§ **What the exercise asks**
Give the listing below as a numbered list, one item per line, skipping blank lines and leaving out the pictures.

§ **Data lines**
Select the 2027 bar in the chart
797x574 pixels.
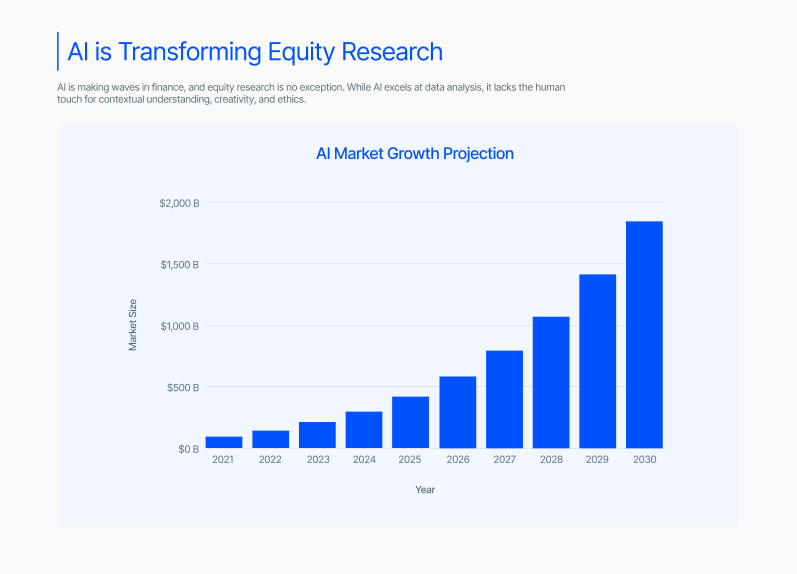(504, 399)
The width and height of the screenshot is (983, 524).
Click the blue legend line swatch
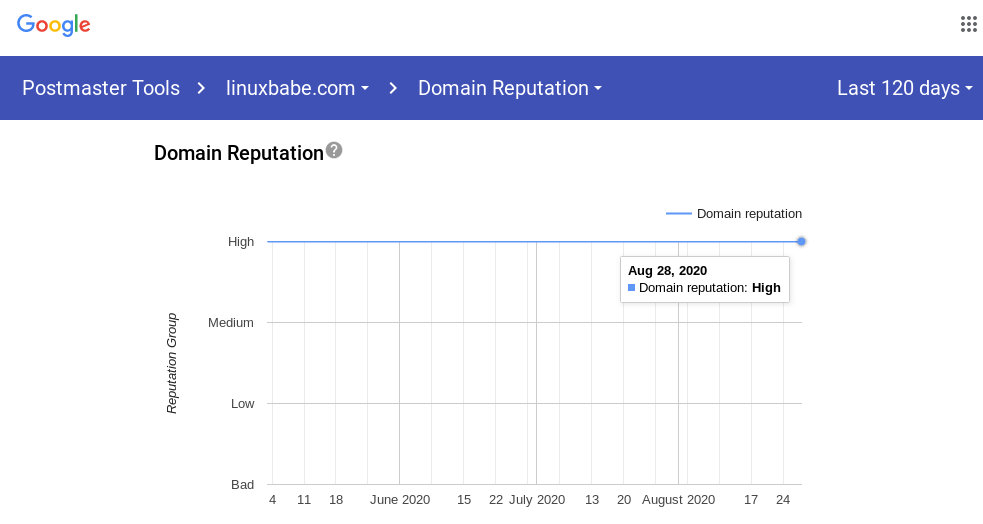(679, 213)
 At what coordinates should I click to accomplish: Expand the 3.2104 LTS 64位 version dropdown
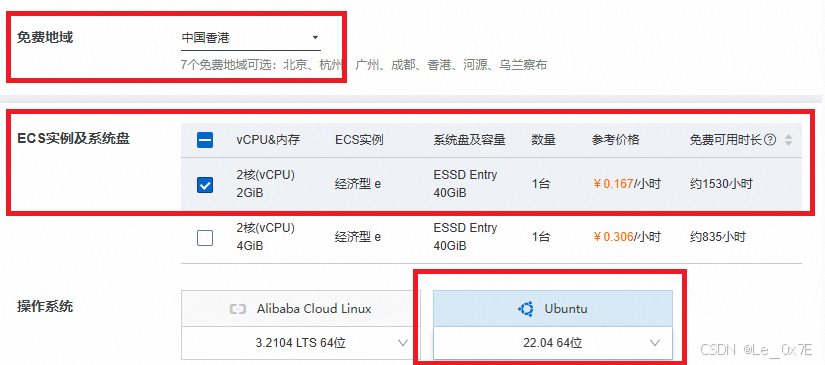[x=296, y=343]
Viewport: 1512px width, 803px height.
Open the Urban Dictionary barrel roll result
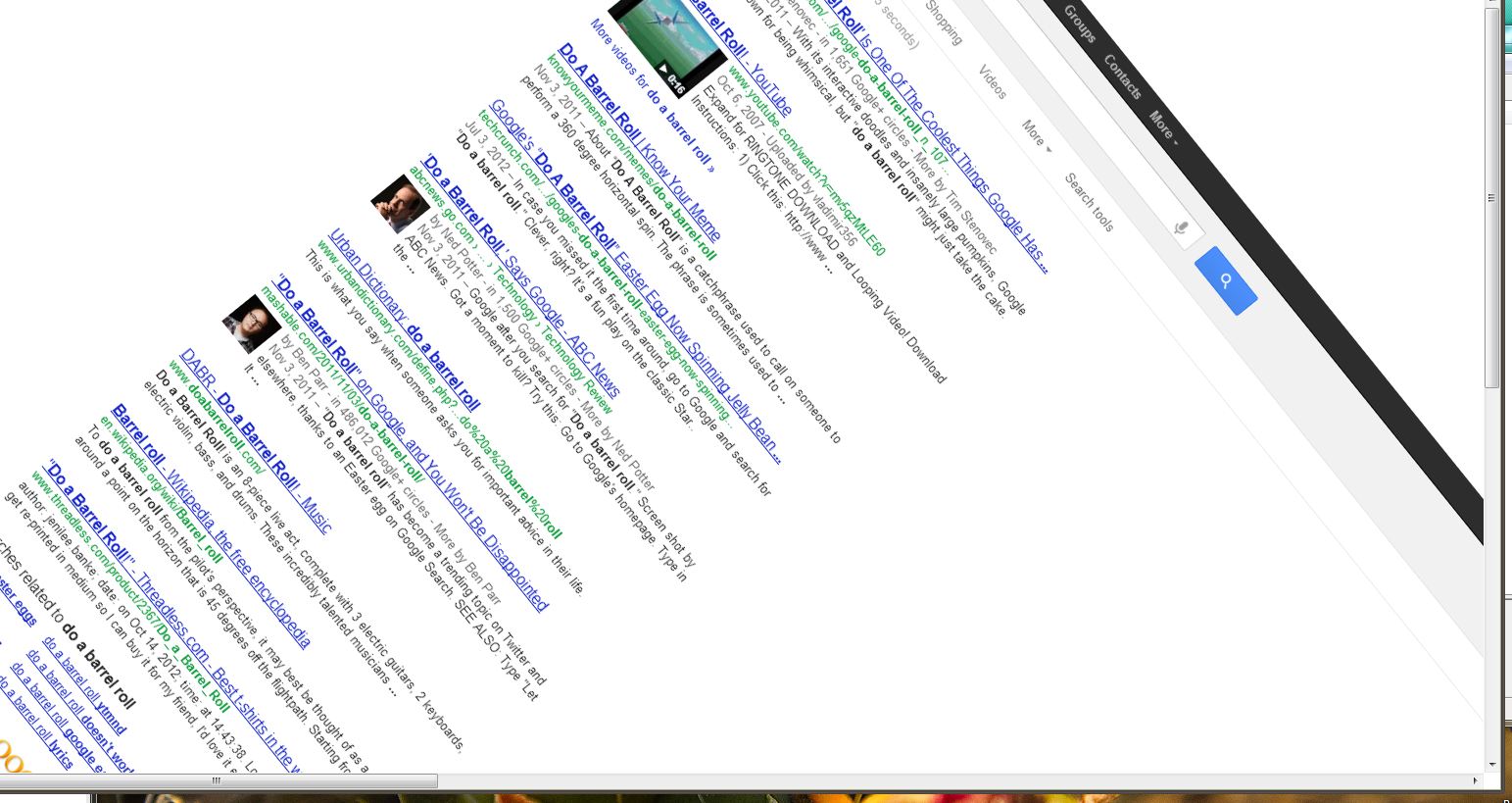coord(404,321)
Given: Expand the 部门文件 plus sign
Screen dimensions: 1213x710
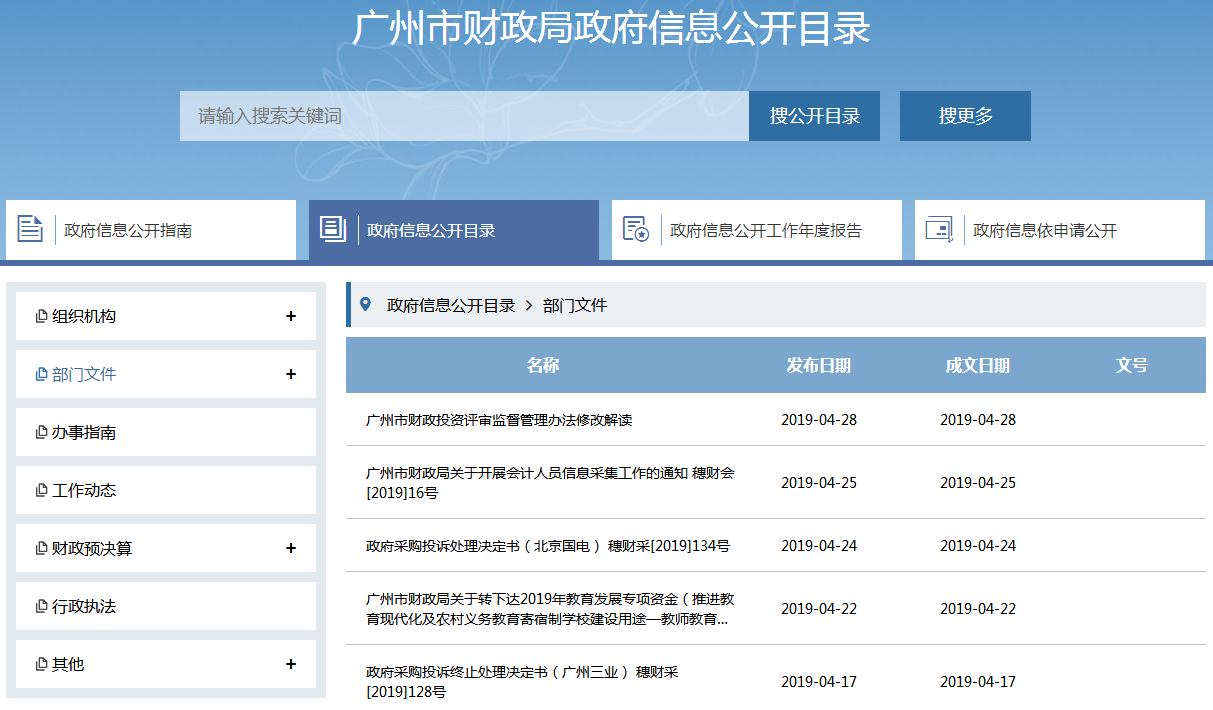Looking at the screenshot, I should pyautogui.click(x=291, y=374).
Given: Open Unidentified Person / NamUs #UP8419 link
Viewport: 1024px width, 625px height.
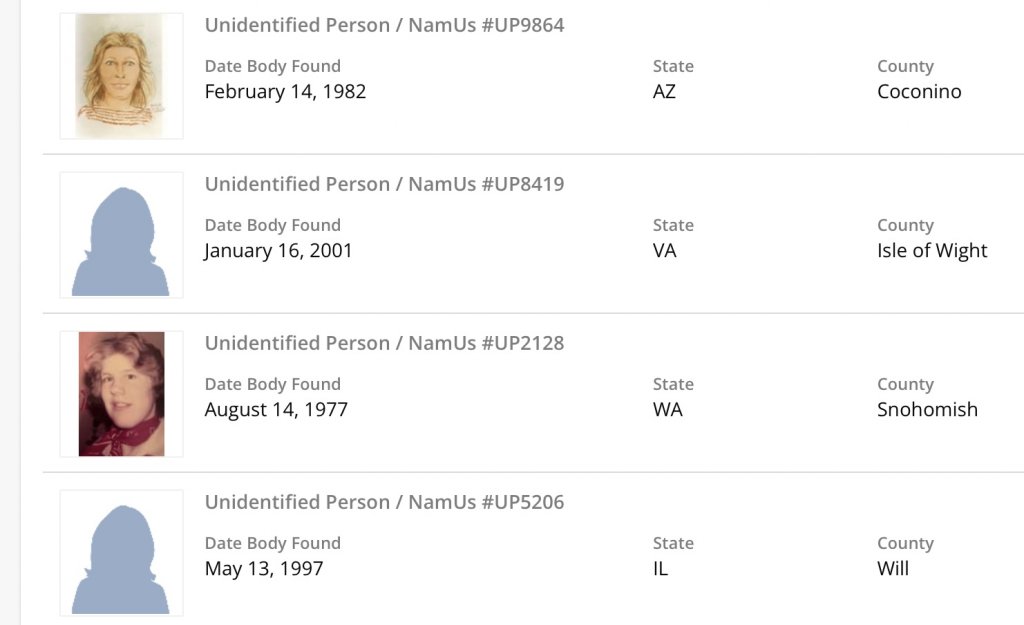Looking at the screenshot, I should click(x=384, y=184).
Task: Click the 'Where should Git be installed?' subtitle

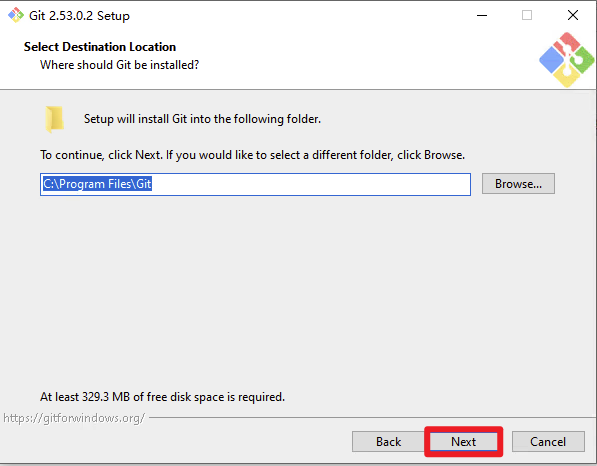Action: (x=120, y=65)
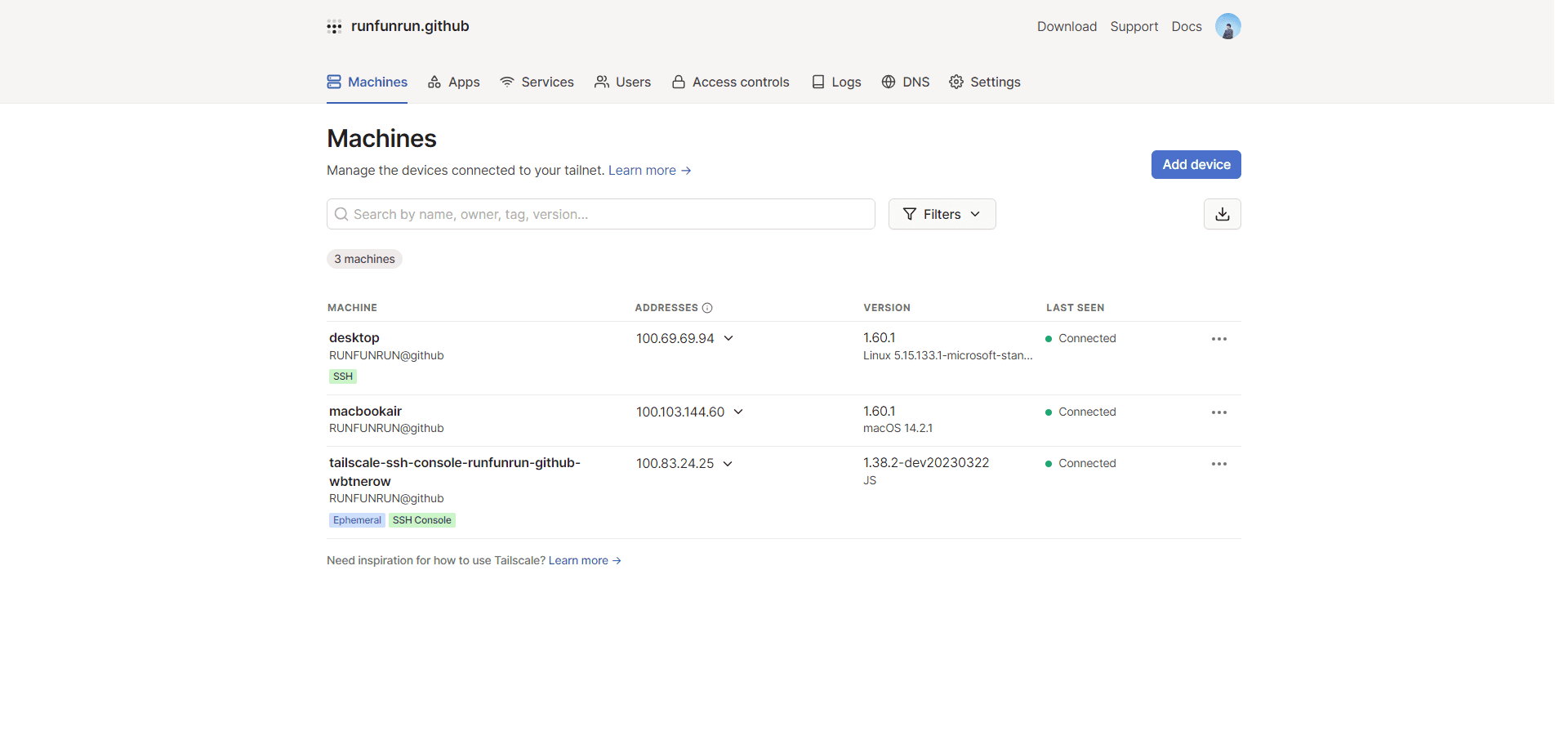Expand addresses for 100.103.144.60

tap(738, 412)
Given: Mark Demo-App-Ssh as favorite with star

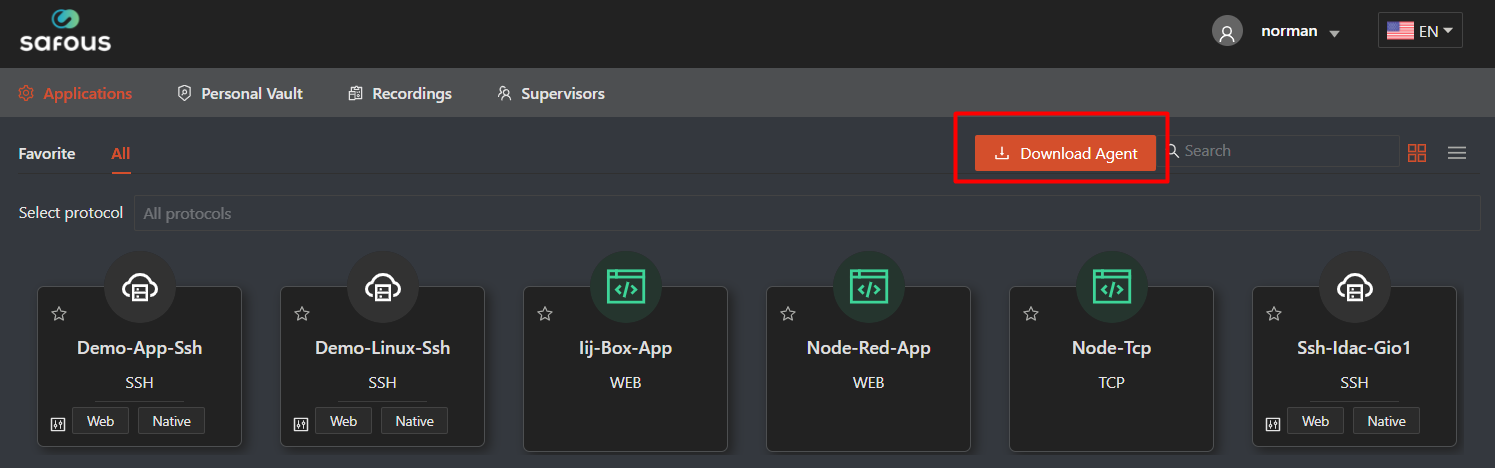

§ **Solution to the problem**
1. Select the 2027 bar in the chart
2. 797x574 pixels.
3. (504, 399)
4. The width and height of the screenshot is (983, 524).
5. Click the blue legend line swatch
6. (679, 213)
7.  At what coordinates should I click to accomplish: Expand the 3.2104 LTS 64位 version dropdown
8. [x=296, y=343]
9. Viewport: 1512px width, 803px height.
10. Open the Urban Dictionary barrel roll result
11. coord(404,321)
12. Given: Expand the 部门文件 plus sign
13. Screen dimensions: 1213x710
14. Looking at the screenshot, I should pyautogui.click(x=291, y=374).
15. Given: Open Unidentified Person / NamUs #UP8419 link
16. Viewport: 1024px width, 625px height.
17. Looking at the screenshot, I should click(x=384, y=184).
18. Task: Click the 'Where should Git be installed?' subtitle
19. Action: (x=120, y=65)
20. Expand addresses for 100.103.144.60
21. tap(738, 412)
22. Given: Mark Demo-App-Ssh as favorite with star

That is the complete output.